# Source excerpt
----

Opinion
24-00321-CIV-ALTONAGA/Reid
10-02-2024
ORDER
CECILIA M. ALTONAGA, CHIEF UNITED STATES DISTRICT JUDGE
THIS CAUSE came before the Court on Defendants, the School District of Lee County Florida; the School Board of Lee County, Florida; Stephen Cato; Kyle Burchfield; Alex Carcioppolo; Robert Hinson; Christopher Chappell; Robert Butz; and Christopher Bernier's Motion to Dismiss [ECF No. 40]. Plaintiffs, T.R., Melanie Reilly, and Shane Reilly, filed a Response [ECF No. 52]; to which Defendants filed a Reply [ECF No. 55]. The Court has considered Plaintiffs' First Verified Amended Complaint, the parties' written submissions, and applicable law. For the following reasons, the Motion is granted in part and denied in part.
While Defendants lament that “Plaintiffs styled the entirety of their lawsuit as parents suing on behalf of their minor son,” who as of May 2024, is not a minor (Reply 1), T.R.'s parents are also Plaintiffs in the case in their personal capacities. (See generally Am. Compl. [ECF No. 10]).
I. BACKGROUND
This case arises from a series of incidents of racial discrimination and hostility that took place at Fort Myers High School. (See generally Am. Compl.). On February 14, 2023, Carcioppolo, Coach of the school's baseball team, sent a text message to the team and staff containing a racial slur. (See id. ¶¶ 2, 17). Plaintiff T.R. and another minor child, M.T., were the only two students of color on the team. (See id. ¶ 2). “This incident exacerbated racism among team members, leading white athletes to unjustly falsely blame T[.]R[.] and [M.T.] for reporting the incendiary text to school authorities.” (Id. ¶ 18 (alterations added)).

----

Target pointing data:
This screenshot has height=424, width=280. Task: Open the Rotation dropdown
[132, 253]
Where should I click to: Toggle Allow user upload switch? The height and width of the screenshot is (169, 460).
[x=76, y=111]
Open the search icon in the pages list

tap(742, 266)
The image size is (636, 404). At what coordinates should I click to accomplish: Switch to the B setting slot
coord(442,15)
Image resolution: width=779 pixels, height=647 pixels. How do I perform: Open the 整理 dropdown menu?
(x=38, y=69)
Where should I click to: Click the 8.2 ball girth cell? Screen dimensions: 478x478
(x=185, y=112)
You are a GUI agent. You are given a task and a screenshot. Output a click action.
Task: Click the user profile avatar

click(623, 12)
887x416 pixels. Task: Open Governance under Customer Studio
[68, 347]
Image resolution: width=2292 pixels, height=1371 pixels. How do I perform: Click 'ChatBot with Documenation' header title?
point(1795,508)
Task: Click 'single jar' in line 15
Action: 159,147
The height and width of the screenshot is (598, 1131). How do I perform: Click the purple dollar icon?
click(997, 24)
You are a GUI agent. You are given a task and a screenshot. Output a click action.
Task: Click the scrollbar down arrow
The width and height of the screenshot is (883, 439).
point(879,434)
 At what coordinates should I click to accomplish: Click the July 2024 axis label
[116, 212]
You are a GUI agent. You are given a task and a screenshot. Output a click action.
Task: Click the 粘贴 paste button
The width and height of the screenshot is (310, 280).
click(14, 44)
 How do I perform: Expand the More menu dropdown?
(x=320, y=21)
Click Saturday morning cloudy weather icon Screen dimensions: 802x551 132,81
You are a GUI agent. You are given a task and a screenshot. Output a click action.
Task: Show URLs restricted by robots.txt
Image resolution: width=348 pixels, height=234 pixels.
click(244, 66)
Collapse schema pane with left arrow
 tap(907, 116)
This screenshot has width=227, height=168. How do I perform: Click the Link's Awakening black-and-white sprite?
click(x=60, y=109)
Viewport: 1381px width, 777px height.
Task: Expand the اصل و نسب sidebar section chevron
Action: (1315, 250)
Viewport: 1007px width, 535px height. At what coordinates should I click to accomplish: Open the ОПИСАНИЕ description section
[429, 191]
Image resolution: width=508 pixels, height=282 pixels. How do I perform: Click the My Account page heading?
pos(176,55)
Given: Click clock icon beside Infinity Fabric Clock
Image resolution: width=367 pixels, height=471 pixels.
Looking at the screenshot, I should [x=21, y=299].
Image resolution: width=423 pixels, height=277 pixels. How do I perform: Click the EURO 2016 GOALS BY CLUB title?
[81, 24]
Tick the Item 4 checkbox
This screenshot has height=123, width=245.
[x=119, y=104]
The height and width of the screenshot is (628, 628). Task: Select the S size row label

----

# What to do
(A) Reproduce the passage of the court order that runs from "I. BACKGROUND" down to "18 (alterations added)).".
(B) Which individual people does the court order name as Defendants?

# Expected responses
(A)
I. BACKGROUND
This case arises from a series of incidents of racial discrimination and hostility that took place at Fort Myers High School. (See generally Am. Compl.). On February 14, 2023, Carcioppolo, Coach of the school's baseball team, sent a text message to the team and staff containing a racial slur. (See id. ¶¶ 2, 17). Plaintiff T.R. and another minor child, M.T., were the only two students of color on the team. (See id. ¶ 2). “This incident exacerbated racism among team members, leading white athletes to unjustly falsely blame T[.]R[.] and [M.T.] for reporting the incendiary text to school authorities.” (Id. ¶ 18 (alterations added)).

(B)
Stephen Cato
Kyle Burchfield
Alex Carcioppolo
Robert Hinson
Christopher Chappell
Robert Butz
Christopher Bernier